The dual rows in a planar magnet driver produce the same and uniform force across the entire diaphragm surface. This reduces unnecessary and unwanted distortion. what are planar magnetic drivers can be controlled better because the force is evenly distributed. This allows the diaphragm be able to move in a precise pistonic motion, which results in precise and smooth reproduction of music.
Planar magnetic drivers are also capable of achieving very high levels of performance with very little weight, which makes them ideal for use with portable headphones. In addition, they can be produced to have a wide range of frequencies, from deep bass to high-frequency sounds. Audio professionals love them due to their wide frequency response and accurate sound.

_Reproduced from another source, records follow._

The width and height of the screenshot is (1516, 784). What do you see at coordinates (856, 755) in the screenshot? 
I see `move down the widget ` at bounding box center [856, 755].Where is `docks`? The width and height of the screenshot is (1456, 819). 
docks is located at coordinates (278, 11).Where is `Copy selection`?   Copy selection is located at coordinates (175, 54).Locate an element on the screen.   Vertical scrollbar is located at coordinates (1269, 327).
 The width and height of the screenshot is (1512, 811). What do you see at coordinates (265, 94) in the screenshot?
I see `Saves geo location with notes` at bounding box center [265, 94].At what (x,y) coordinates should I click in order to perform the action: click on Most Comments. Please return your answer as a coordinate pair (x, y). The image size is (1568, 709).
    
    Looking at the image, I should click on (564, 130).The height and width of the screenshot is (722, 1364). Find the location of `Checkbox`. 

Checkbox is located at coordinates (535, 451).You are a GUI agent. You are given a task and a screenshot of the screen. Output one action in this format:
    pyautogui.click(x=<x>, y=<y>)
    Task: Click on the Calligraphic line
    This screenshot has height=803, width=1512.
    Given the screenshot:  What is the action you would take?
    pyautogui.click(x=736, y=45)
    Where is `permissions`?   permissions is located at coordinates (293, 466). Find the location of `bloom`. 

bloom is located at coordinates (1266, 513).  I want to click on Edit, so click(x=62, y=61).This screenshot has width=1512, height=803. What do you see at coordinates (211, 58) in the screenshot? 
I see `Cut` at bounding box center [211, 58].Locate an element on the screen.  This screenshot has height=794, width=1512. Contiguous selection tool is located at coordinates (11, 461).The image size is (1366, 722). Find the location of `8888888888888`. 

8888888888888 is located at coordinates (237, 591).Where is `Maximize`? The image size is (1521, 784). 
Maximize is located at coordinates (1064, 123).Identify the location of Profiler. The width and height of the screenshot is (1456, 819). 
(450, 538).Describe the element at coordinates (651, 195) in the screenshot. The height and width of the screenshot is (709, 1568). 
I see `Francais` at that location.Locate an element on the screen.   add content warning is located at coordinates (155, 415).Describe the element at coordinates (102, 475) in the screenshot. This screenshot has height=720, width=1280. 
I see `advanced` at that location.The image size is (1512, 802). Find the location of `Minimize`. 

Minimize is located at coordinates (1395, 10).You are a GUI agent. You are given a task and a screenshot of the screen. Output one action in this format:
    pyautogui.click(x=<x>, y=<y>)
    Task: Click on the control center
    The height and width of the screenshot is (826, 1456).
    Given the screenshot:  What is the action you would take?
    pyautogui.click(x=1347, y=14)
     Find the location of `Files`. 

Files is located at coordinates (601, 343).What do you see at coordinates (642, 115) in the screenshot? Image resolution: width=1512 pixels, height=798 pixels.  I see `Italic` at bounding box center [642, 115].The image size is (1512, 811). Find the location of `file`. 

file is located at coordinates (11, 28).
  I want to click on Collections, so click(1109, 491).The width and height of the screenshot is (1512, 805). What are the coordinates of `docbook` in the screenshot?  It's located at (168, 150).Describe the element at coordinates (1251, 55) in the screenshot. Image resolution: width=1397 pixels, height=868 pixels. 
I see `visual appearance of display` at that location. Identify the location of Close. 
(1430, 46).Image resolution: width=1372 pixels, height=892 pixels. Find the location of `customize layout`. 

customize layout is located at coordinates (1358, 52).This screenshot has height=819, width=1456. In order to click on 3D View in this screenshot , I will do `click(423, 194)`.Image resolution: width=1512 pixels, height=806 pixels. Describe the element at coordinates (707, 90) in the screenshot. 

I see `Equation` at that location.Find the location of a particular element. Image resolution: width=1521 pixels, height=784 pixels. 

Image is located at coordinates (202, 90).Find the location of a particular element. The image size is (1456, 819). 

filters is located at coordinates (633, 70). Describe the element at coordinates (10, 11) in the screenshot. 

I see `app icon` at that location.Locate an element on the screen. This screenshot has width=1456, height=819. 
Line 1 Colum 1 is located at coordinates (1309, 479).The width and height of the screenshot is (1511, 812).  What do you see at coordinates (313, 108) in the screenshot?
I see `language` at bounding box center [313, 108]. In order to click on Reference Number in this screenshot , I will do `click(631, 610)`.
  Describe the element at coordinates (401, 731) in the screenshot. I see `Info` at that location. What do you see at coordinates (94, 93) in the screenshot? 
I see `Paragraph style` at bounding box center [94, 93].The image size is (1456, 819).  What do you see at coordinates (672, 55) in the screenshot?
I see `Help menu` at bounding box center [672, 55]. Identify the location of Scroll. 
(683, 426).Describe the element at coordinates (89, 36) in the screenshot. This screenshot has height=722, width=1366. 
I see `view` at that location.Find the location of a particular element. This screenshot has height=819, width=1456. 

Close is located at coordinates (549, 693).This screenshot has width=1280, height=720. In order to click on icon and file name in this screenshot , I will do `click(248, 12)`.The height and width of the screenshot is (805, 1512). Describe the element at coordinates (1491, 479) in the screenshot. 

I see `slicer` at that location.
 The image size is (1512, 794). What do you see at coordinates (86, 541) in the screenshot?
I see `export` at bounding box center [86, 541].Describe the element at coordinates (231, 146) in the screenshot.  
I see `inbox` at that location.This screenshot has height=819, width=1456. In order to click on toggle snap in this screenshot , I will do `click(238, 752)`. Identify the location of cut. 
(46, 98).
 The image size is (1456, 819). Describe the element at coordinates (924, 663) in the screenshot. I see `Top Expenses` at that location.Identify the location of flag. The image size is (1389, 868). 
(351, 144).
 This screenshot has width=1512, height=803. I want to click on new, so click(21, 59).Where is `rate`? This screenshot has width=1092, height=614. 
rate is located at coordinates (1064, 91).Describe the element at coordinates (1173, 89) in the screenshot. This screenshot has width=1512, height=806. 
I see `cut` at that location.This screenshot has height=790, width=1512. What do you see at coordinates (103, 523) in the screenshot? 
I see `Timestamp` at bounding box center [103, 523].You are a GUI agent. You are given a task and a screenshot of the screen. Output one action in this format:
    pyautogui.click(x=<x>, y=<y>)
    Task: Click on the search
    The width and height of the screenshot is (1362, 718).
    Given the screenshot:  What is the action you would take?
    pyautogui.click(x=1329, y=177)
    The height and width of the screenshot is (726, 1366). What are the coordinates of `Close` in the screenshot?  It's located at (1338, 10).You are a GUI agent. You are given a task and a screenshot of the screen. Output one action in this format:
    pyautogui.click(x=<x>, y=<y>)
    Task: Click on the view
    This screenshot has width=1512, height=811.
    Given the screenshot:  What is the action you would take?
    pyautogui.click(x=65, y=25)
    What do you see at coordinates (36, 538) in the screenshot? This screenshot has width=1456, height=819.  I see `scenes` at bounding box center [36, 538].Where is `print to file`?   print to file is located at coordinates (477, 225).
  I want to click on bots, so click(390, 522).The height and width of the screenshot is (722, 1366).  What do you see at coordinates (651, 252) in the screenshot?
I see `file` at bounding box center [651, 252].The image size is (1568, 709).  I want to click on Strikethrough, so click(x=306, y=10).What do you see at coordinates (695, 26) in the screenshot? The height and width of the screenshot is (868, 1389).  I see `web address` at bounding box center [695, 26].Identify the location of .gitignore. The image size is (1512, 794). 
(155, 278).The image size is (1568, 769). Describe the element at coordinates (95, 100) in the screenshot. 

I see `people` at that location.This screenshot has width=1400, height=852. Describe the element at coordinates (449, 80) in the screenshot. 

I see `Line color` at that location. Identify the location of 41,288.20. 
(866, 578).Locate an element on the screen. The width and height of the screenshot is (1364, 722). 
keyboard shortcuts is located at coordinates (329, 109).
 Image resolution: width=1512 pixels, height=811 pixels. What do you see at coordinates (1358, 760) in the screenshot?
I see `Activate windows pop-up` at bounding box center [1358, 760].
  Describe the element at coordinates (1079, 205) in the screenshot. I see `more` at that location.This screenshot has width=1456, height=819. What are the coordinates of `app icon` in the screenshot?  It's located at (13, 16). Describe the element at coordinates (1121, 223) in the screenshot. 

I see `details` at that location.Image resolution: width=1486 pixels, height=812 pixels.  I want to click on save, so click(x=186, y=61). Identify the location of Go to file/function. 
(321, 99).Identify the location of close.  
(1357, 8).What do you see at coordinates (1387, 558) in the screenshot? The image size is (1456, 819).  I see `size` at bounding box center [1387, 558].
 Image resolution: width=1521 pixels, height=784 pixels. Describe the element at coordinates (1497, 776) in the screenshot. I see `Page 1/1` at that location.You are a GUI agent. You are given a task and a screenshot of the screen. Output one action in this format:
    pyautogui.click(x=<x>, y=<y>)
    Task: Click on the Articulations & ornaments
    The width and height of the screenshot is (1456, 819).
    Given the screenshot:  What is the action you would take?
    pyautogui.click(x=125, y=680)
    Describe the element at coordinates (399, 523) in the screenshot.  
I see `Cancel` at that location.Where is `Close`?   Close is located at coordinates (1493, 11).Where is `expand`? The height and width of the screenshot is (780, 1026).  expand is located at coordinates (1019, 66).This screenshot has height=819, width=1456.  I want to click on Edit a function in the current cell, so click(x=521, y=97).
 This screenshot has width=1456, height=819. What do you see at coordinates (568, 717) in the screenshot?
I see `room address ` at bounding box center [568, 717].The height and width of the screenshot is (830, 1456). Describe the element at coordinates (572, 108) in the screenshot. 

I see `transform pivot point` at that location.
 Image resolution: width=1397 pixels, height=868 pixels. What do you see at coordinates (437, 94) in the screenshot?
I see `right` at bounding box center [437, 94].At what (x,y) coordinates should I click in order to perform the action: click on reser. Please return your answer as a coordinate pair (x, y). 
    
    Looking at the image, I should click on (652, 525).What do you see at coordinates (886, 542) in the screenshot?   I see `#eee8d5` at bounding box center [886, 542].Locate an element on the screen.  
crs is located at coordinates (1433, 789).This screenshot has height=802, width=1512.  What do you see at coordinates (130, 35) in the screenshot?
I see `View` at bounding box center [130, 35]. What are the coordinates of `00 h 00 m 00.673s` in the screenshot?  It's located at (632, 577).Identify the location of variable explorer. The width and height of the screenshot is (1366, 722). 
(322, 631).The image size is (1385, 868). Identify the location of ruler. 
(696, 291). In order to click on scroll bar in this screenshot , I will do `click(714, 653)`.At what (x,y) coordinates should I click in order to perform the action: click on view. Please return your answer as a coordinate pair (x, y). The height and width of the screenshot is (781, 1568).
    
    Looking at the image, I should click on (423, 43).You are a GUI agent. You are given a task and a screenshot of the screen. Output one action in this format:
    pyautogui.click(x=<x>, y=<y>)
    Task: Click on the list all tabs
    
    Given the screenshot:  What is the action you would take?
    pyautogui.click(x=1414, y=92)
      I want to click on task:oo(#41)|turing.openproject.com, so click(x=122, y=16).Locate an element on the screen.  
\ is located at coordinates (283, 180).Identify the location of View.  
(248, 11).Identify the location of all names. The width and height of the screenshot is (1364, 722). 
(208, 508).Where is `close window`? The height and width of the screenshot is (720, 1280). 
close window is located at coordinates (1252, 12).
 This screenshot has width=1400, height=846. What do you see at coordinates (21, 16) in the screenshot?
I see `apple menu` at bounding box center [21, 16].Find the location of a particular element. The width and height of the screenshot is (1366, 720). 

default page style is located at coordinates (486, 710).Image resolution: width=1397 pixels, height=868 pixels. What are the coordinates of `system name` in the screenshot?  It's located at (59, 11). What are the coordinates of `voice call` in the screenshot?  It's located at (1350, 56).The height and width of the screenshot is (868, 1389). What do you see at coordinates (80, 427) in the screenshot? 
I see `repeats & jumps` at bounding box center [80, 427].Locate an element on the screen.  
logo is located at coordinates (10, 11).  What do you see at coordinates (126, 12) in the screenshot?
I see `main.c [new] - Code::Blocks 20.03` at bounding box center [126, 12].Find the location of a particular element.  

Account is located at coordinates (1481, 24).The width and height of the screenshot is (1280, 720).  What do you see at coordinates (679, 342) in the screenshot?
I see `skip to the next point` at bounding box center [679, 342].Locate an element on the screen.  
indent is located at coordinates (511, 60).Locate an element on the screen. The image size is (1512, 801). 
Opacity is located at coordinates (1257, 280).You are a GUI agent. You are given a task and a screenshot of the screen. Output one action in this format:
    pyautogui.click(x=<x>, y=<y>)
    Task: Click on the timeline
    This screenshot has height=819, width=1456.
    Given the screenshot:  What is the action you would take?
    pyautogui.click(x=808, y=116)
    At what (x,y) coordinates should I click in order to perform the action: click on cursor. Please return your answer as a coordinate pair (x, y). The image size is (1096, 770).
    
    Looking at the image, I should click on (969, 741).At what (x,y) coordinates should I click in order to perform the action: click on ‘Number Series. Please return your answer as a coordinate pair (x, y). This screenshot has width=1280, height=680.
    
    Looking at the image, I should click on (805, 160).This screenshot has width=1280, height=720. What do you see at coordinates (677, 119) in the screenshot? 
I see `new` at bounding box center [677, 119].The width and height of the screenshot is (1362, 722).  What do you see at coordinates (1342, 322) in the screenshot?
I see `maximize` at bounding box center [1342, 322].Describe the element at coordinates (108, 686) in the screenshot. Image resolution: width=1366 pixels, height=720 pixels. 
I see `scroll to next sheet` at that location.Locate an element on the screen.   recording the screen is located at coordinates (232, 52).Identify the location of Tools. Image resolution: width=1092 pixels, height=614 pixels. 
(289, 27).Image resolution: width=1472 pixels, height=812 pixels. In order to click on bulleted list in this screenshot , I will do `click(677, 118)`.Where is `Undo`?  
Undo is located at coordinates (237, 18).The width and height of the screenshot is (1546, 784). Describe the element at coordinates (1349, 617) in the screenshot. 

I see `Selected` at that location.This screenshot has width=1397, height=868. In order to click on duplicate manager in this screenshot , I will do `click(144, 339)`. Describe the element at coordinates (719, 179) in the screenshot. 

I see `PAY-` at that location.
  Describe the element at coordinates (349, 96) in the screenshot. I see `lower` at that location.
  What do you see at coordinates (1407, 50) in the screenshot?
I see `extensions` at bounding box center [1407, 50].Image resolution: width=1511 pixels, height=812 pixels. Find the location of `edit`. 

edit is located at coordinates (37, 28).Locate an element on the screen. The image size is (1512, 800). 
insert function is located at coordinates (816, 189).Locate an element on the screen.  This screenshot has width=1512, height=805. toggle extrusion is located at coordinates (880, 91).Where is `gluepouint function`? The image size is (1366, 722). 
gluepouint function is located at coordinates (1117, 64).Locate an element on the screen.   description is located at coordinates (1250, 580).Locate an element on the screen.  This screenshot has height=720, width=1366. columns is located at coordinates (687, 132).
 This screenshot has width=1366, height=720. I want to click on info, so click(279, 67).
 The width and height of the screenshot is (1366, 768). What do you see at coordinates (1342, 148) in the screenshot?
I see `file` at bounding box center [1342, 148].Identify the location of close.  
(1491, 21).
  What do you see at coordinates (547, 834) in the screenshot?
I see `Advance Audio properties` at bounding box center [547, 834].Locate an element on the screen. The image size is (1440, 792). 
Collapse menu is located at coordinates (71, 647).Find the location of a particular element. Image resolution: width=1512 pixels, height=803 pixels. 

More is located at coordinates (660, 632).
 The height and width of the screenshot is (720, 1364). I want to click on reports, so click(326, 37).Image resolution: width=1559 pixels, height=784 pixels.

Planar magnetic drivers differ from dynamic drivers that utilize coils to push the diaphragm. They do not have any mechanical parts which can cause distortion. This is due to the fact that the flat array of conductors rests directly on the diaphragm instead of in a coil behind it.
In contrast, the thin and lightweight diaphragm inside a planar magnetic driver may be driven by a powerful magnetic field with no loss of energy. In the end, the diaphragm can be driven with an even pressure, which prevents it from deforming and producing distortion.
The moment of inertia describes the resistance to the rotation of an object. The formula I = mr2 may be used to calculate it. The shape of an object affects its moment of inertia minimum. Thicker and longer objects have lower moments of inertia.